Dalam gunungan atau kayon, segalanya bertaut. Keindahan bertemu dengan keangkeran. Ketenangan berpadu dengan keliaran. Di luar gunungan, tipu muslihat dan balas dendam berlanjut. Kisah cinta dan nafsu bergelut. Di dalam gunungan, seolah tersimpan ketenangan dan keheningan yang alim. Dalam gunungan, waktu serasa terhenti. Waktu membeku. Bahkan mungkin dilenyapkan. Segala kejadian seolah menembus Sang Waktu. Gunungan menyimpan misteri tak terperi.

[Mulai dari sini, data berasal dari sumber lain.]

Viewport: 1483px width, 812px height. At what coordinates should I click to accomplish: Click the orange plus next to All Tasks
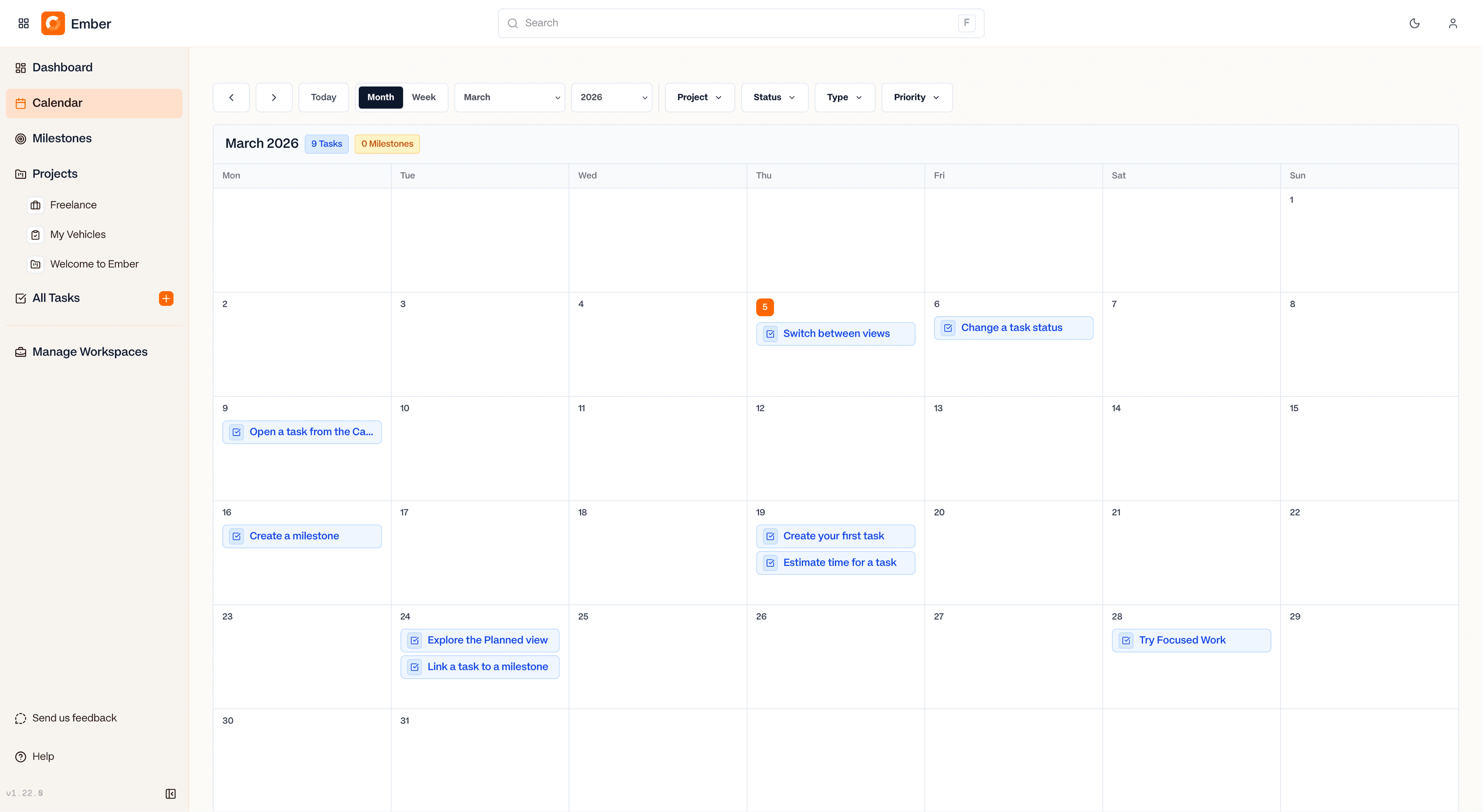(x=166, y=298)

Tatkala ada adegan jejeran nan rapi atau perang antar-kstaria, gunungan tetap ada di sisi kanan dan kiri pakeliran. Barangkali ini perlu dimaknai bahwa kegelisahan dan nafsu manusia senantiasa dibayang-bayangi oleh sesuatu yang misterius itu. Gunungan juga jadi penanda perubahan. Ia jadi penentu kapan kejadian itu akan berlangsung. Saat Ki Dalang mengangkat dan menggerakkan gunungan, disanalah bakal terjadi sesuatu yang dahsyat. Gemuruh angin, halilintar dan banjir serta gemuruh genderang perang para ksatria selalu ada dalam bayang-bayang gunungan.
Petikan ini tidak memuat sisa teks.